Rezension

Genial

4 3 2 1 (4321) - Paul Auster

4 3 2 1 (4321)
von Paul Auster

Bewertet mit 5 Sternen

Wie wäre unser Leben verlaufen, wenn wir andere Entscheidungen getroffen hätten, wenn unsere Eltern für sich selbst und für uns anders entschieden hätten, wenn wir links statt rechts gegangen wären, wenn wir zu einem Termin fünf Minuten zu spät erschienen wären? Diesen und anderen Fragen geht Paul Auster in seinem "Meisterwerk" 4 3 2 1 nach. Er erzählt vier Romane in einem und führte mich als Leser souverän von der ersten bis zur letzten Seite.

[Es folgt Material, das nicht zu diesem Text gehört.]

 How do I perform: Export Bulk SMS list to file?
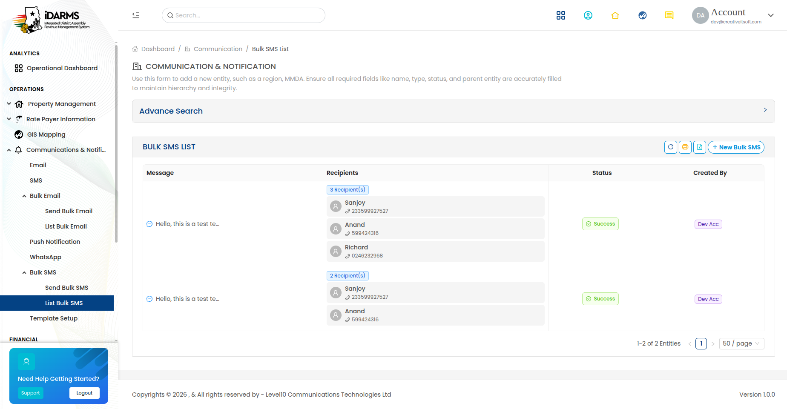coord(700,147)
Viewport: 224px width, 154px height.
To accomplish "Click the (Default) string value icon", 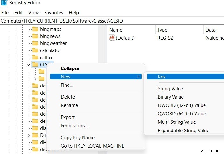I will 112,38.
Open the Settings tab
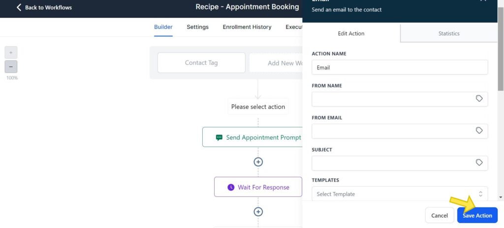Image resolution: width=504 pixels, height=228 pixels. 197,27
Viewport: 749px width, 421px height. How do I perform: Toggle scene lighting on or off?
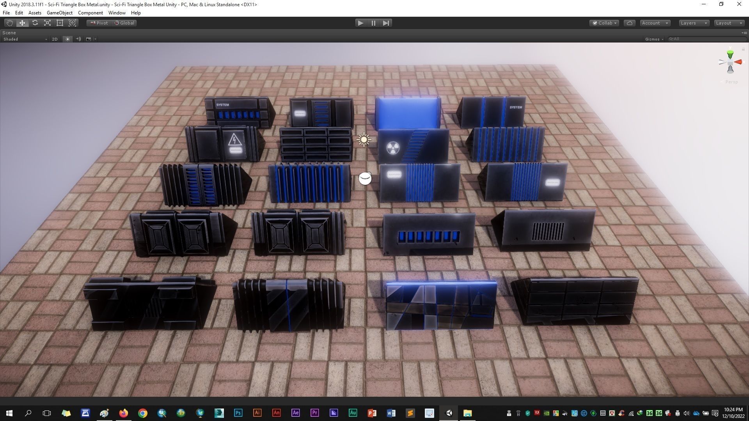[x=67, y=39]
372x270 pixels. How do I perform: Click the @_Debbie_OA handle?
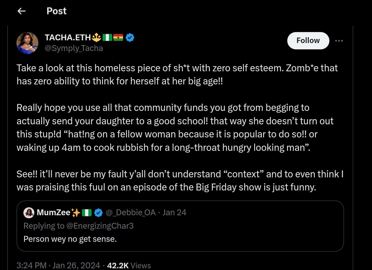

Ich begegne Ferguson, dem Protagonisten, in vier Versionen seines Lebens. Er hat im Grunde immer die gleichen Interessen, die gleichen Gefühle, die gleiche Ausgangssituation, aber er entwickelt sich durch äußere Faktoren und eigene Entscheidungen recht unterschiedlich. Den vier Fergusons ist allen die Liebe zum Sport, zur Literatur und zu Filmen gegeben, alle haben eine besondere Beziehung zur Mutter, eine schwierige zum Vater und alle lieben sie die gleiche Frau. Paul Auster ist ein unglaublich guter Erzähler; er führte mich durch die Kindheit, die Jugend und das junge Erwachsenenalter von vier Fergusons und oft habe ich gedacht: Ja, genauso ist es. 

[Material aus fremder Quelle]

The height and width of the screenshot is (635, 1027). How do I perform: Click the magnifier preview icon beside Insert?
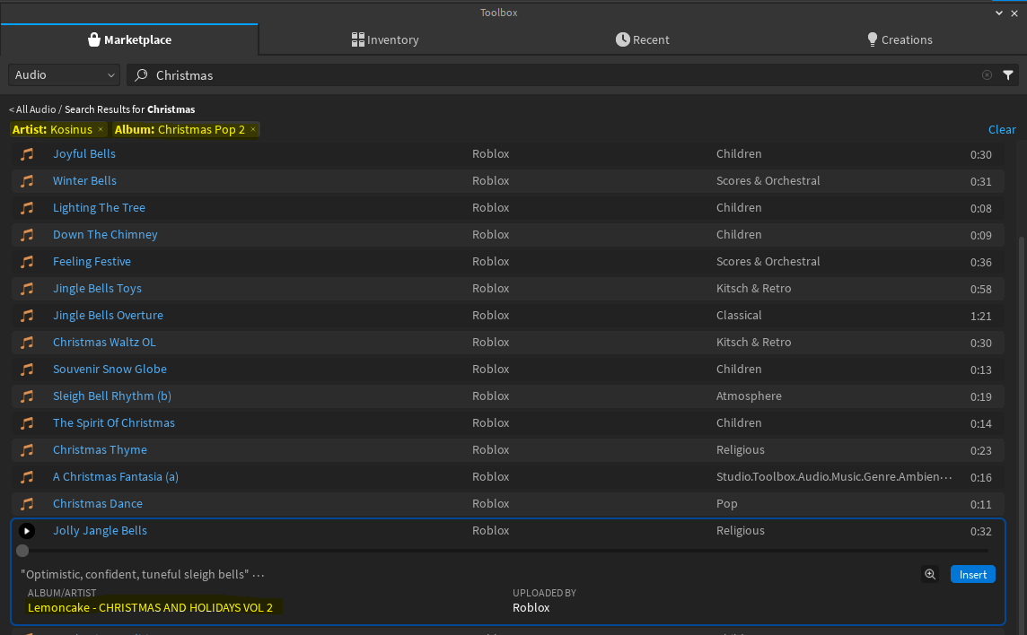(x=930, y=574)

Was nicht zu Punktabzug führen kann, ist die Tatsache, dass der Roman für mich an einer einzigen Stelle eine Länge hat. Wenn von den Studentenunruhen in den USA erzählt wird, wird das Ganze für mich unübersichtlich, da sich das Bildungssystem in den Staaten von unserem stark unterscheidet. Da musste ich meinen Lesefluss mal kurz unterbrechen, weil die Abkürzungen für mich doch sehr verwirrend waren. Aber bei einem Roman von fast 1300 Seiten sei das dem Autor verziehen. 

Besonders gut gelungen finde ich auch die erotischen Begegnungen von Ferguson. Das ist nicht Porno, das ist nicht klischeehaft, das ist einfach gut gemacht, was auch den besonderen Autor ausmacht. Das muss erwähnt werden, weil die Erotik neben dem Sport, der Literatur und den Filmen die große Leidenschaft der vier Fergusons ist. Zitat: Beständig ficken tut uns gut! 

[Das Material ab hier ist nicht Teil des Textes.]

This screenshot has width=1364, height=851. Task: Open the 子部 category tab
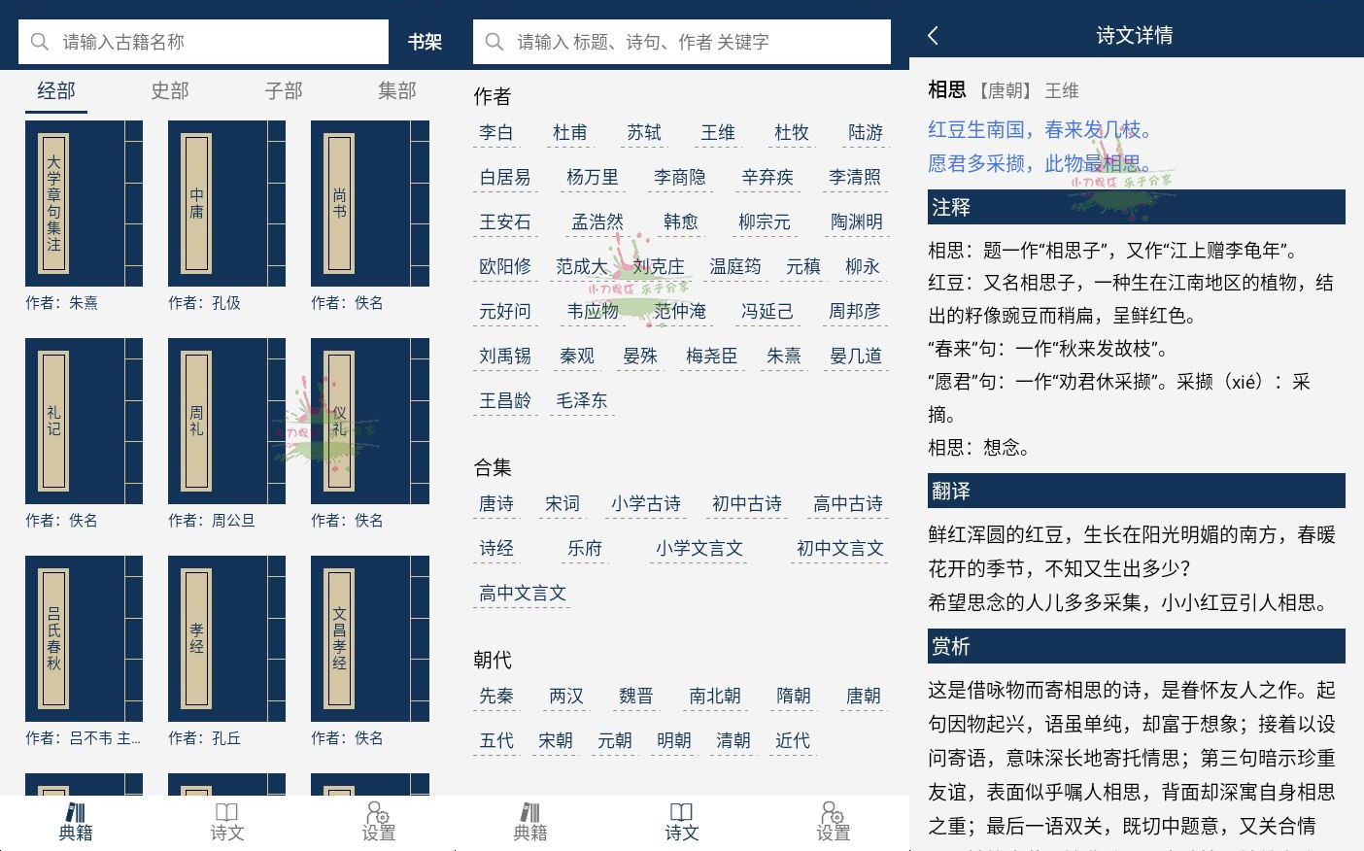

Man sollte sich nicht von den 1300 Seiten abschrecken lassen, sondern sich auf eine Reise begeben; eine Reise, auf der man sich vielleicht manchmal selbst wiedererkennt und sich an deren Ende fragen, wo man selber wäre, wenn manches im eigenen Leben anders verlaufen wäre!

Für mich ganz klar ein Lesehighlight der letzten Jahre. So ein Wurf gelingt einem Autor vielleicht einmal im Leben. Paul Auster ist er eindeutig gelungen!